Module for performing the online search query
- Install MongoDB (3 or higher)
- Run the database daemon (if it is not already started):
mongod --dbpath some/path
- Get some features in MongoDB JSON format from hdfs (/projects/devsearch/JsonBuckets/features/bucket*)
- Download and import the features into MongoDB:
cat features/bucketX/* | mongoimport --db devsearch --collection features --drop
cat globalCount/* | mongoimport --db devsearch --collection global_occ --drop
cat partitionCounts/bucketX/* | mongoimport --db devsearch --collection local_occ --drop
- Create the index on the feature value:
mongo --eval "db.features.createIndex( { feature: 1 } )" devsearch
mongo --eval "db.features.createIndex( { file: 1 } )" devsearch
mongo --eval "db.global_occ.createIndex( { feature: 1 } )" devsearch
mongo --eval "db.local_occ.createIndex( { feature: 1 } )" devsearch
Note: you can check the last step with
mongo --eval "printjson(db.features.getIndexes())" devsearch
or check if the last step is done with
mongo --eval "printjson(db.currentOp())" devsearch
One can also start mongodb as a daemon with:
mongod --fork --logpath /var/log/mongodb.log --dbpath some/path
Usage: LookupCluster [options]
-c | --cluster
run the cluster on multiple machines
-s | --slave
slave node
-p <value> | --port <value>
port of the netty server
-n <value> | --nbpart <value>
number of partitions
The first system you need to start is without flags or optionnaly the -n
.
Then you can add as many slaves, with the -s
flag.
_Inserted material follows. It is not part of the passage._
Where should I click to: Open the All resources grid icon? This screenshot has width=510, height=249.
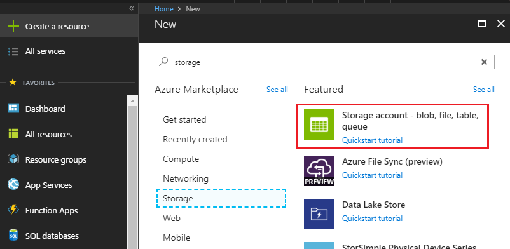[13, 134]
You will also need to override
the default port with -p (2555)
. They will connect to the local Mongo database though,
so there will not contain diverse search results:
sbt "run -n 1"
sbt "run -s -p 21454"
- Machines should share a common network
- A machine should be named
master1
- Run the lookUpProvider (actor that merge responses from other nodes)
with
sbt "run -c -n 5"
5 being the number of slave nodes (Warning: -c must always be the first argument after run!). - Run the 5 slaves with
sbt "run -c -s"
. - If a slave resides on the master node, run
sbt "run -c -s -p 21454"
or whatever port you fancy.
For now mongod has to be running in the background with the right data set. We should automate this.
- Import test features:
mongoimport --db devsearch --collection features --file testData/testFeatures.json --drop
- Import test rankings:
mongoimport --db devsearch --collection rankings --file testData/testRanking.json --drop
- Run tests:
sbt test